What you are asked to do –
Give back all of the data, word for word.

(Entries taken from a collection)
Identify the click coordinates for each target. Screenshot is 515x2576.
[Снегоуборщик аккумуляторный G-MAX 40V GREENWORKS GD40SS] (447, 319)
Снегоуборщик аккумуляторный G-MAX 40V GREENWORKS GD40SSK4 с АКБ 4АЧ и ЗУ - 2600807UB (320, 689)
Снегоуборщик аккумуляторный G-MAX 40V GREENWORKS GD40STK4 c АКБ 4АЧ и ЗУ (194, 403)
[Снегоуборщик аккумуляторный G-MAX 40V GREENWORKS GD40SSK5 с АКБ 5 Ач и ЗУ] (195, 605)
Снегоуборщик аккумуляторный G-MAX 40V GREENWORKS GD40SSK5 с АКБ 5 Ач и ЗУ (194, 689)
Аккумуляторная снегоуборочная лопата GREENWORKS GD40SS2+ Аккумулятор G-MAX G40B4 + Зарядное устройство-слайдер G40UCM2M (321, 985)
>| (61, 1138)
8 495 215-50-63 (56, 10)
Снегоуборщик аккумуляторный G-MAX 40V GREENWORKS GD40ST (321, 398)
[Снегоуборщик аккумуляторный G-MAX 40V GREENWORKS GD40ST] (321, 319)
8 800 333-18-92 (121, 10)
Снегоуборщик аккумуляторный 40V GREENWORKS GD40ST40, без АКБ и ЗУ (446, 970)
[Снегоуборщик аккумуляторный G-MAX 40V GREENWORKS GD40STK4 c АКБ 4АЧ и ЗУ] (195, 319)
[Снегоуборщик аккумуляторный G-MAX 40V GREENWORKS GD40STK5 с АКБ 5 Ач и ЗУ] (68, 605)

Task solution –
Identify the click coordinates for each target. Screenshot is 515x2576.
[Снегоуборщик аккумуляторный G-MAX 40V GREENWORKS GD40SS] (447, 319)
Снегоуборщик аккумуляторный G-MAX 40V GREENWORKS GD40SSK4 с АКБ 4АЧ и ЗУ - 2600807UB (320, 689)
Снегоуборщик аккумуляторный G-MAX 40V GREENWORKS GD40STK4 c АКБ 4АЧ и ЗУ (194, 403)
[Снегоуборщик аккумуляторный G-MAX 40V GREENWORKS GD40SSK5 с АКБ 5 Ач и ЗУ] (195, 605)
Снегоуборщик аккумуляторный G-MAX 40V GREENWORKS GD40SSK5 с АКБ 5 Ач и ЗУ (194, 689)
Аккумуляторная снегоуборочная лопата GREENWORKS GD40SS2+ Аккумулятор G-MAX G40B4 + Зарядное устройство-слайдер G40UCM2M (321, 985)
>| (61, 1138)
8 495 215-50-63 (56, 10)
Снегоуборщик аккумуляторный G-MAX 40V GREENWORKS GD40ST (321, 398)
[Снегоуборщик аккумуляторный G-MAX 40V GREENWORKS GD40ST] (321, 319)
8 800 333-18-92 (121, 10)
Снегоуборщик аккумуляторный 40V GREENWORKS GD40ST40, без АКБ и ЗУ (446, 970)
[Снегоуборщик аккумуляторный G-MAX 40V GREENWORKS GD40STK4 c АКБ 4АЧ и ЗУ] (195, 319)
[Снегоуборщик аккумуляторный G-MAX 40V GREENWORKS GD40STK5 с АКБ 5 Ач и ЗУ] (68, 605)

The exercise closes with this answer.